It also looks like it "might" be helpful to move the ground
pad some... there is a lot of copper show to the left of the
board mounting hole in one of your pictures. "IF" you can
move them over that direction some (hard to tell without
good picture of the top and the resistors there to compare),
drill a new hole and scratch off the laquer to solder in the
new spot, you could put the body of the resistor towards the
board there, 'sinking away more heat to that large copper
area but it might be too close to the lid... I can't tell.

The other end could be taken just about anywhere (again I
can't tell where the space is on the top), or put down
through the original hole... and bare wire used in lieu of
the damaged trace, and finally epoxied over as mentioned
elsewhere in my post. It will have to be mechanically
secure and semi-heat-resistant though, I would not trust
multi-stranded wire for any mechanical fixing since there
will be thermal cycling (not that it would be the ideal
regardless of this but again, I dont' know what you *can*
do, feel comfortable doing, have tools to do, etc, etc.

I was thinking that these two resistors were shown in Section
6.5 OVP Block on the KA3511 spec sheet, with R101 being the 3300 ohm
resistor and R102 being the 150 ohm, but I don't think there is enough
information to verify the values are correct.

Doubtful, there is no call for a 1+W 3300 Ohm resistor in
these subcircuits. Maybe to drain the main HV cap(s) but
that's about all, and this was not used for that purpose.

By the way, can alcohol be used to clean up the backside of the board
that has the traces? If not, what is normally used?
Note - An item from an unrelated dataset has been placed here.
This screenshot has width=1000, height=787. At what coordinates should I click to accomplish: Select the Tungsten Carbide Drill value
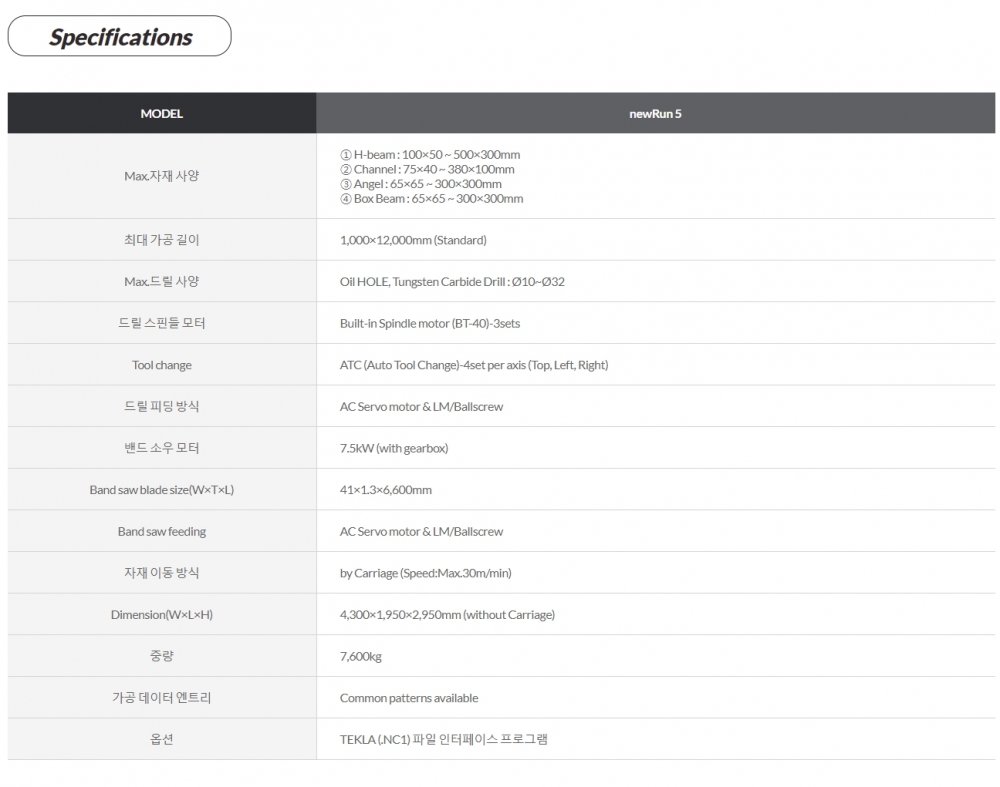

Do you "need" to clean it? Personally, I would not clean it
now, rather wait until after you have done the repair, as
then you will have more flux residue.

It depends on what the flux was, how to clean it. Some
dissolve in water, some in water but have a petroleum base
that needs detergent, and some will need alcohol. I
wouldn't worry about getting the hardened flux off though,
if it were conductive they would not have left it on the
board as they did, and if it were clean enough to eat off
of, that won't help it run any better.

The trace is entirely lifted off, and the one where it
appears in place may have also seperated from the board as
well (hard to tell but it's not uncommon), so if that has
happened it is not a good foundation for soldering.
"Sometimes" the trace can be glued down again, taking a glue
applicator bottle with a fine tip and putting down a spot at
the edge of the trace (away from the exposed solder pad so
no glue gets on top of it), the glue will wick under the
entire trace. Obviously the glue has to be thin enough to
wick and the area tacked down till it dries.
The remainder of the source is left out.